La reine Elizabeth et le duc d’Édimbourg battent définitivement tous les records de longévité. Âgés respectivement de 94 et 99 ans, ils ont célébré ce vendredi leurs noces de fonte, à savoir 73 ans de mariage ! Retour sur les détails de cette journée du 20 novembre 1947.

Elizabeth a fait la connaissance enfant (en 1934) de son futur époux au mariage du duc de Kent puis l’a revu en 1939, moment où son cœur a commencé à battre la chamade pour le prince Philippe de Grèce et de Danemark, devenu ensuite Philip Mountbatten (il a pris le nom patronymique anglicisé de sa mère pour intégrer sous la coupe de son oncle lord Mountbatten, dernier Vice-Roi des Indes, la Royal Navy).

Peu apprécié dans un premier temps par ses futurs beaux-parents le roi George VI et de la reine Elizabeth, Philip fait sa demande en mariage en 1946 mais il faudra attendre le 9 juillet 1947 pour une annonce officielle.
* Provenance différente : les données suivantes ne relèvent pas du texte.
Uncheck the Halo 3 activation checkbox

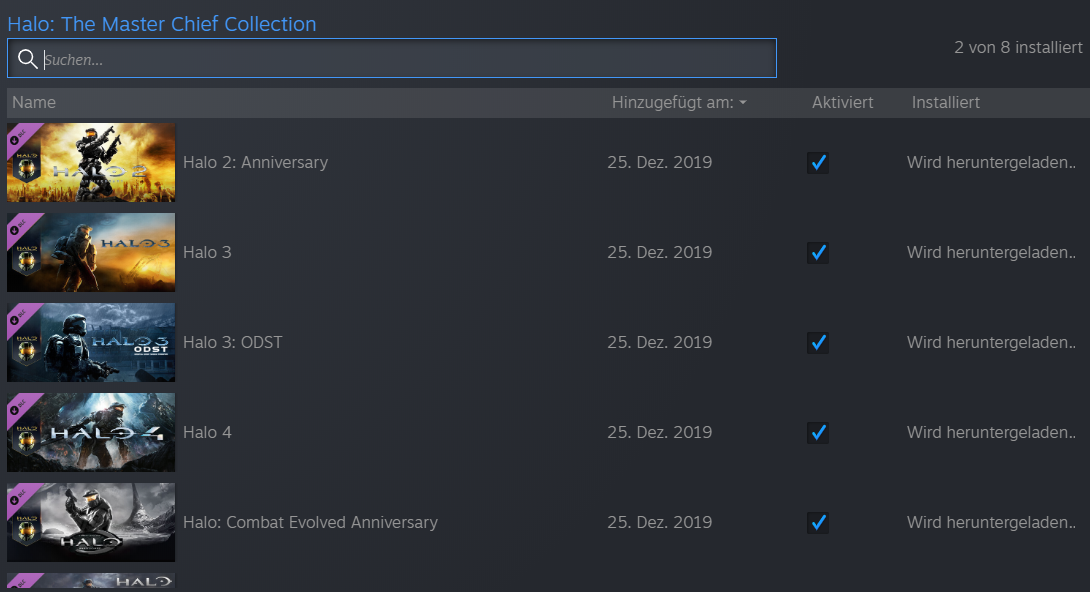coord(818,252)
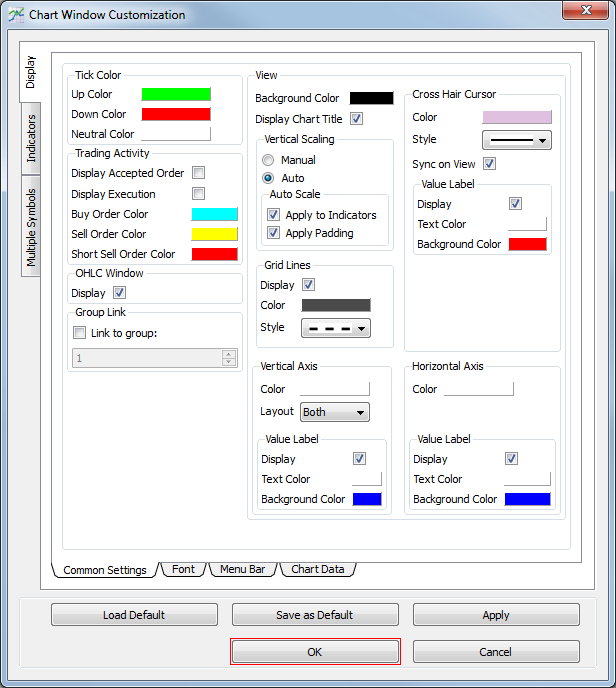The image size is (616, 688).
Task: Select Manual vertical scaling
Action: [x=268, y=160]
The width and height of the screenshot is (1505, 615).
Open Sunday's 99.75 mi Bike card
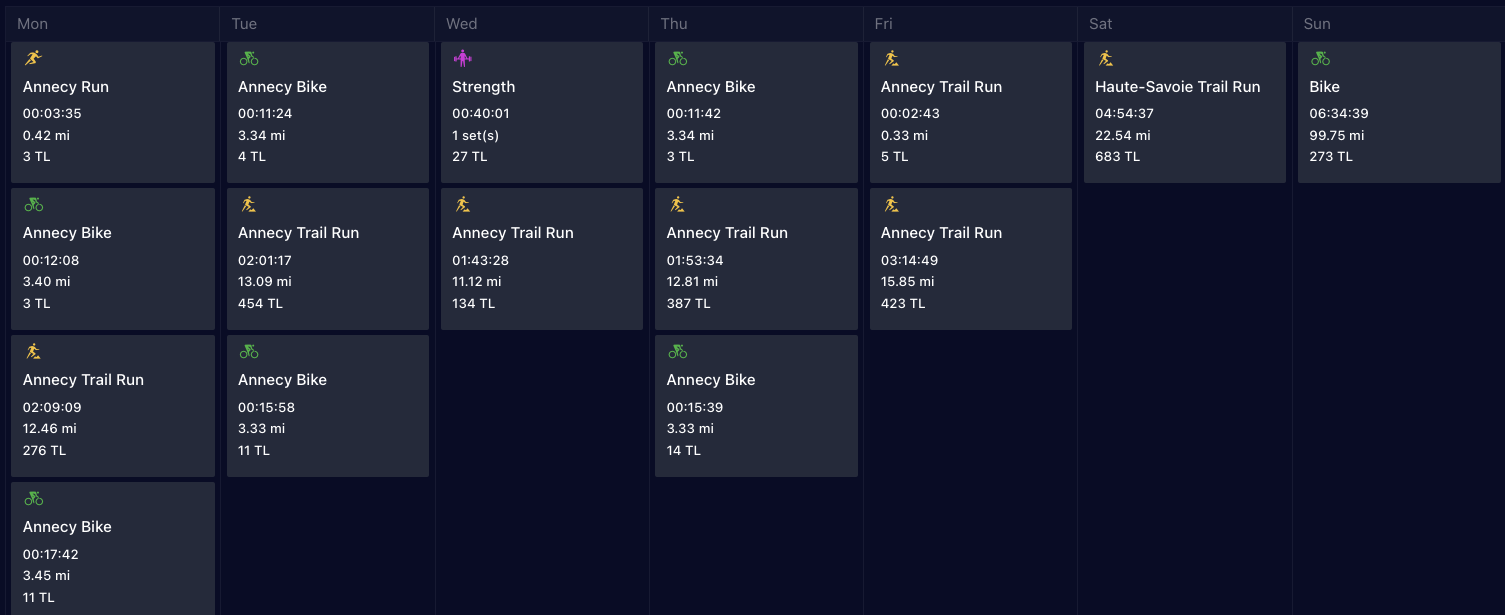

Le pays panse encore ses plaies de la Seconde Guerre mondiale et ce mariage, s’il doit être un rayon de soleil dans le quotidien de la population, ne doit pas faire trop étalage de fastes et démesure. Une semaine plus tôt avait lieu à Madrid le mariage de la fille du duc d’Albe. On parla alors du mariage le plus cher au monde avec un budget de 20 millions de pesetas. On en était loin à Londres.
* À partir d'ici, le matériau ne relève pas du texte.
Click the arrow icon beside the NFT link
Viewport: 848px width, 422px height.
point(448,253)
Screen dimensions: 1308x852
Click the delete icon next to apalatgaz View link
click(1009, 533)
La robe de mariée est dessinée par le couturier attitré de la Cour, Norman Hartnell. Des tickets de rationnement ont été utilisés pour l’achat des tissus. En satin duchesse avec des broderies de lys et fleurs d’oranger selon une inspiration de l’œuvre Le Printemps de Botticelli, elle est pourvue d’une traîne en soie et brodée de 10 000 perles importées des États-Unis.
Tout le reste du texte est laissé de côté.